The Federal Board of Revenue (FBR) has described slowdown in the construction-allied sectors including cement and steel, and import compression as major factors behind revenue shortfall during 2018-19. According to the FBR's biannual review (July-December 2018-19) issued on Tuesday, the main reasons for revenue shortfall during 2018-19 included a sharp reduction in the general sales tax (GST) rate on petroleum products. The impact of income tax incentives announced by the past government in the Budget 2018-19, reduced income tax rates on salary, suspension of withholding tax on telecom by the Supreme Court, lower collection of withholding tax against PSDP-related contracts, and slowdown in the construction-allied sectors led to lower collections from cement and steel sales, besides import compression.
During 2018-19, the income tax rates on salary (section 149) were substantially reduced, which resulted in massive negative growth in revenue collection from this head.
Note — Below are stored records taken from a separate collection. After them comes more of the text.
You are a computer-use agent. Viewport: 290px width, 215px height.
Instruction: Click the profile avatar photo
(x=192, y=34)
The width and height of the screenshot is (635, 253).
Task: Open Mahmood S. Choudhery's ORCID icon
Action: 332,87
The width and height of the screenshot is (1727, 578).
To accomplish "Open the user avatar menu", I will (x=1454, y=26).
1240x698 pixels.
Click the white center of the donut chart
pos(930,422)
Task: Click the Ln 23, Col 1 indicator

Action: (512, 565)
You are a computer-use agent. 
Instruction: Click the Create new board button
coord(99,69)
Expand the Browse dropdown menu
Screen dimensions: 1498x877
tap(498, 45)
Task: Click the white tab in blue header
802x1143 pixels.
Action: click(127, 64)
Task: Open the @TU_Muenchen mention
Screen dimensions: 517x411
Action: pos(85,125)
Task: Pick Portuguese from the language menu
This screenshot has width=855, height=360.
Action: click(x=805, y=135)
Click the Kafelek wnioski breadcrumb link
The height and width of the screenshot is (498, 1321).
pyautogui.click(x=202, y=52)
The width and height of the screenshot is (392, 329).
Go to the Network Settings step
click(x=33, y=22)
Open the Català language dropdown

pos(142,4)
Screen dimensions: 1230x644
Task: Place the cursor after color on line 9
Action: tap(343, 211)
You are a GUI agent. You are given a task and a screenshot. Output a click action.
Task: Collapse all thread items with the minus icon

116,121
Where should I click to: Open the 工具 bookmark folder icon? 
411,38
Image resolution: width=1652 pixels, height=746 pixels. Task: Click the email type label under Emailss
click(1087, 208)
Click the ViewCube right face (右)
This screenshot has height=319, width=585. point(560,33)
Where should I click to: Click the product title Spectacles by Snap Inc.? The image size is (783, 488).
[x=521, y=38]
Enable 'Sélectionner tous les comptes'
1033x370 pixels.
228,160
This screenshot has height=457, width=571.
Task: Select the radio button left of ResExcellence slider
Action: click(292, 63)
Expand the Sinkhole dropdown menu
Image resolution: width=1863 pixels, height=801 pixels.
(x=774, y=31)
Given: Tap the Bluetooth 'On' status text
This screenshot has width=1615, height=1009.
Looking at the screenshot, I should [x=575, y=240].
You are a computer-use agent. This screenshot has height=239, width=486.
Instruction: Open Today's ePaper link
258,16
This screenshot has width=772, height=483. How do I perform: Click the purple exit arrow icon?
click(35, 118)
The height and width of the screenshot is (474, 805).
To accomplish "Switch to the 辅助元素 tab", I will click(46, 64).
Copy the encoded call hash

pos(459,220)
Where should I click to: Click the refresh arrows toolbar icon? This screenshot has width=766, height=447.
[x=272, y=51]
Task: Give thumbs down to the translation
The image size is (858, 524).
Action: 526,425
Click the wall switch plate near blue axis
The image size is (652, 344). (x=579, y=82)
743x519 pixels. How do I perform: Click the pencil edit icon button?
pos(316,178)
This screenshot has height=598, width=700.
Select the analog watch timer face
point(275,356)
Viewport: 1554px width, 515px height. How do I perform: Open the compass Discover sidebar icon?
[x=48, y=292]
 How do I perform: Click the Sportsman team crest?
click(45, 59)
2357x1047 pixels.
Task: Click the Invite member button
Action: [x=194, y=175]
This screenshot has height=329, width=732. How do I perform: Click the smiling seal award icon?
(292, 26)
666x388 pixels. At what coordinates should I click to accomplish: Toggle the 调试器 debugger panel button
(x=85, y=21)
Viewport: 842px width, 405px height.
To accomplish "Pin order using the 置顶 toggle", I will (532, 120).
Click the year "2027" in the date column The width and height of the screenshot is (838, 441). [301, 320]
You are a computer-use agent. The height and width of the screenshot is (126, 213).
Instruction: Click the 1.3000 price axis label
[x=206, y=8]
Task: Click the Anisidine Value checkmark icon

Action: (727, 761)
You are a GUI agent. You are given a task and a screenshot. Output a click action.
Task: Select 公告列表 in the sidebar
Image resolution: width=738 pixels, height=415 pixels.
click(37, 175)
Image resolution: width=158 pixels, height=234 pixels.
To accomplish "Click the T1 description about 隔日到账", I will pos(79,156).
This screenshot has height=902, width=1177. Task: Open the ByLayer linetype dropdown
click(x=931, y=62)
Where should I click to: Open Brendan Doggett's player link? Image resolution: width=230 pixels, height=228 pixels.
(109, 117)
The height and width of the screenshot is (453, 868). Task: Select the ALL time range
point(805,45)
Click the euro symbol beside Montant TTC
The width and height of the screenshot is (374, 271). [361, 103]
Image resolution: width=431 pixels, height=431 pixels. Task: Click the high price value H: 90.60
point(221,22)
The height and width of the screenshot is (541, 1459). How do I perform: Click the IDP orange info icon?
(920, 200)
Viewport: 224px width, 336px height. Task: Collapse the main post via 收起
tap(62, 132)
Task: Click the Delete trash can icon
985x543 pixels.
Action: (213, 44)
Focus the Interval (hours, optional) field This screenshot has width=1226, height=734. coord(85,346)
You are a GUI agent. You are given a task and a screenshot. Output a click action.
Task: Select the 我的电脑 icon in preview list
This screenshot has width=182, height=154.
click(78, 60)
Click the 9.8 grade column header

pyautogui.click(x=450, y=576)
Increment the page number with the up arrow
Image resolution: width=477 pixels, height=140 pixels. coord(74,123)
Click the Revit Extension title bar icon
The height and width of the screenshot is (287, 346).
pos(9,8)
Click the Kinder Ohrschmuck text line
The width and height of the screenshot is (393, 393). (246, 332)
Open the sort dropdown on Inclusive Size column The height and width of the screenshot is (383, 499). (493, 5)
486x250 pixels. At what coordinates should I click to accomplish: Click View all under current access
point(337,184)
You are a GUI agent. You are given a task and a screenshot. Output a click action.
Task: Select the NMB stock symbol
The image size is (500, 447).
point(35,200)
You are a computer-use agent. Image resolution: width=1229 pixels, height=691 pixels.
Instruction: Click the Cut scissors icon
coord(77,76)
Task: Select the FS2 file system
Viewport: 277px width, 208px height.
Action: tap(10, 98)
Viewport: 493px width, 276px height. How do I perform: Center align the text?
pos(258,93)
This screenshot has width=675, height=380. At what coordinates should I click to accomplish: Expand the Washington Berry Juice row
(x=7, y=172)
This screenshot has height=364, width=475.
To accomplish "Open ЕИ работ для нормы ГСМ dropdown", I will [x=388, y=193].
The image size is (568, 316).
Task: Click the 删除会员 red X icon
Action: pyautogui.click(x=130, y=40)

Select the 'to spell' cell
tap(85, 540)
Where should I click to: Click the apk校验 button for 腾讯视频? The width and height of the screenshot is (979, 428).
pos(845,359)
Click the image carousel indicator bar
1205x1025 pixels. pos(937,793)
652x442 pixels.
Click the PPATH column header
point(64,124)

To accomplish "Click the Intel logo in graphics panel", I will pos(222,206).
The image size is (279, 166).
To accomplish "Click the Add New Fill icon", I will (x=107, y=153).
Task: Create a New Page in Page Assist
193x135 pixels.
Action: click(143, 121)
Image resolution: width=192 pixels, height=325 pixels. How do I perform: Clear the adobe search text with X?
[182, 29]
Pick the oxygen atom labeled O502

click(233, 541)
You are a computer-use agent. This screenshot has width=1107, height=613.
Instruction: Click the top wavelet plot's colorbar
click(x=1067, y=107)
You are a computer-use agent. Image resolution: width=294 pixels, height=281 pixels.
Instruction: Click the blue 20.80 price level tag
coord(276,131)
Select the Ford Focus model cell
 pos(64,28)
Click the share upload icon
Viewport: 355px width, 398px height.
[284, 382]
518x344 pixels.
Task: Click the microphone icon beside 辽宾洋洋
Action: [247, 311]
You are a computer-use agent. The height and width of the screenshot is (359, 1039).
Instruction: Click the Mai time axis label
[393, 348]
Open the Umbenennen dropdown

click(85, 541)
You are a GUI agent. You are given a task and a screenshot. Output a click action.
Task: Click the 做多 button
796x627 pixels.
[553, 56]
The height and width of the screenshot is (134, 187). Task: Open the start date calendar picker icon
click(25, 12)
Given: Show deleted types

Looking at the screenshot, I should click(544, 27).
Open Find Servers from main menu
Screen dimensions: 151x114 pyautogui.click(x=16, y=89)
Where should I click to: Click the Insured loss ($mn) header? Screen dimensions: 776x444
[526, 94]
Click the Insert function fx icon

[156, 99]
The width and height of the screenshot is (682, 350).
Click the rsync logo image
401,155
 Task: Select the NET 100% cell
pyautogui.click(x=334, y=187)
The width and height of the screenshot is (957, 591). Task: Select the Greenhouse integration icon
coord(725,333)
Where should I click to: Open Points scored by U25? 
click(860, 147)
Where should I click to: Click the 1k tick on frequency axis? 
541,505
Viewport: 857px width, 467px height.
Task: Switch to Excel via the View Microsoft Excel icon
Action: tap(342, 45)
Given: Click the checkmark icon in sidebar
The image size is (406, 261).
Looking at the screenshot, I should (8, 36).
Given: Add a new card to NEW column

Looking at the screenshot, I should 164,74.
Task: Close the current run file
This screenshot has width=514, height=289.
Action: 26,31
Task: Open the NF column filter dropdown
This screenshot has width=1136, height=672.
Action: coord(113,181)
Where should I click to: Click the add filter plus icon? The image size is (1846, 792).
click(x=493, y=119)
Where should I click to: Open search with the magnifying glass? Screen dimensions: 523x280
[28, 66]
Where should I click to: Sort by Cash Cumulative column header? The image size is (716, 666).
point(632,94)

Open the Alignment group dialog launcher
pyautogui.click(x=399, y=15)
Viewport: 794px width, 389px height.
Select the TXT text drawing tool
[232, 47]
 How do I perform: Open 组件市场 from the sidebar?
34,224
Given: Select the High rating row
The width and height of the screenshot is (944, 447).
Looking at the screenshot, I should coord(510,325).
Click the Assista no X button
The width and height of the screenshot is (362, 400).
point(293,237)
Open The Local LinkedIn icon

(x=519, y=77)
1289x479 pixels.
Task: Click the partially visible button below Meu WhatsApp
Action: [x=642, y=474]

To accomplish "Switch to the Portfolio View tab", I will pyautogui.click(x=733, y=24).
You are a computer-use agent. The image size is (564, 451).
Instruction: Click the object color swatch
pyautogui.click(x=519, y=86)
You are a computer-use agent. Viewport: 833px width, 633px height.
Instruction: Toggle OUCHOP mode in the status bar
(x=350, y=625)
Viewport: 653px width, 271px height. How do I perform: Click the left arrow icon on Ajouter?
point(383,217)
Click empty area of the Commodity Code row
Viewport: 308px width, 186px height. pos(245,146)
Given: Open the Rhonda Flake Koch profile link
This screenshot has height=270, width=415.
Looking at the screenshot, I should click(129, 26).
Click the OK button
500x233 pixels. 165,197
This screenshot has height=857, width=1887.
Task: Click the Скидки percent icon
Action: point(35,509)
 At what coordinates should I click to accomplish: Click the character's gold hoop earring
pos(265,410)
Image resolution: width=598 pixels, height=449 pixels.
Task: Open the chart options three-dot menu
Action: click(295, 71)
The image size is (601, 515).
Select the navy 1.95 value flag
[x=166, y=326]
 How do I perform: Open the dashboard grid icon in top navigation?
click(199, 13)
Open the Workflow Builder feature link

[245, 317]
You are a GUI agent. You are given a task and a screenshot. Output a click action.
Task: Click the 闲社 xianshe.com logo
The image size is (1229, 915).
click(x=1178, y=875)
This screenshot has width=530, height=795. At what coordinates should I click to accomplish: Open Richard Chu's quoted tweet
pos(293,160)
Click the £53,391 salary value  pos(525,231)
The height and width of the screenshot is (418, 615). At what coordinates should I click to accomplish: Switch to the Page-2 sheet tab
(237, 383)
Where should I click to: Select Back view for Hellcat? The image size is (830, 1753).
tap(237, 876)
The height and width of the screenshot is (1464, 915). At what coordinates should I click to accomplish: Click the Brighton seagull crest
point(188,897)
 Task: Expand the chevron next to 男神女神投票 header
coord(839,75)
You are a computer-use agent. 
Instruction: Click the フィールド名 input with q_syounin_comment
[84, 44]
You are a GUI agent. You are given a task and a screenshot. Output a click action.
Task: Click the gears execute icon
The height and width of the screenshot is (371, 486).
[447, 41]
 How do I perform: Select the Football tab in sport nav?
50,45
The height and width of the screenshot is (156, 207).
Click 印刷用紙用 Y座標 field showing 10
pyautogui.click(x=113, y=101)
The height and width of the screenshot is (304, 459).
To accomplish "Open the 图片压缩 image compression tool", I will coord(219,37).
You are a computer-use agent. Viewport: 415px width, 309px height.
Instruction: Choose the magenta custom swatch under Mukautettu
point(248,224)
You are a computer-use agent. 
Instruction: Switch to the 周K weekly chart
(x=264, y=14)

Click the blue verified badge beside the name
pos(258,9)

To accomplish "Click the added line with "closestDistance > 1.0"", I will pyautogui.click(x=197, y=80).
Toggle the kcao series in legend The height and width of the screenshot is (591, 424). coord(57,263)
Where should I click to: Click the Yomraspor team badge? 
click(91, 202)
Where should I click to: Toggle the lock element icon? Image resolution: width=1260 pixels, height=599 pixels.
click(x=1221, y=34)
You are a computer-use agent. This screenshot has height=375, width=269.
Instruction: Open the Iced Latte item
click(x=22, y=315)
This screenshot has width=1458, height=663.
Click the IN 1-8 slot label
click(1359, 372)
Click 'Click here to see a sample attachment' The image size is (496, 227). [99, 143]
Due to lower profitability declared by companies this year, tax on dividend income (section 150) had also recorded massive drop in withholding collection under this head.
Furthermore, the suspension of withholding tax under Section 236 from Telcos (prepaid cards/top ups of mobile phone companies) has continued to-date which has had a major adverse impact on receipts.
Due to compression of imports, growth in collection under Section 148 was meager. Moreover, restriction imposed on purchase of assets (as per specified categories under section 227C) on non-filers also adversely affected withholding revenue receipts under Section(s) 236K/231B during the period.
In addition, the massive scaling down of PSDP and its slow utilization has adversely affected revenue collection under Section 153 (Supplies & Contracts). It is further observed that almost all the major contributing withholding sections - 148, 149, 150, 153 & 236 - have been adversely affected, the FBR's biannual review added.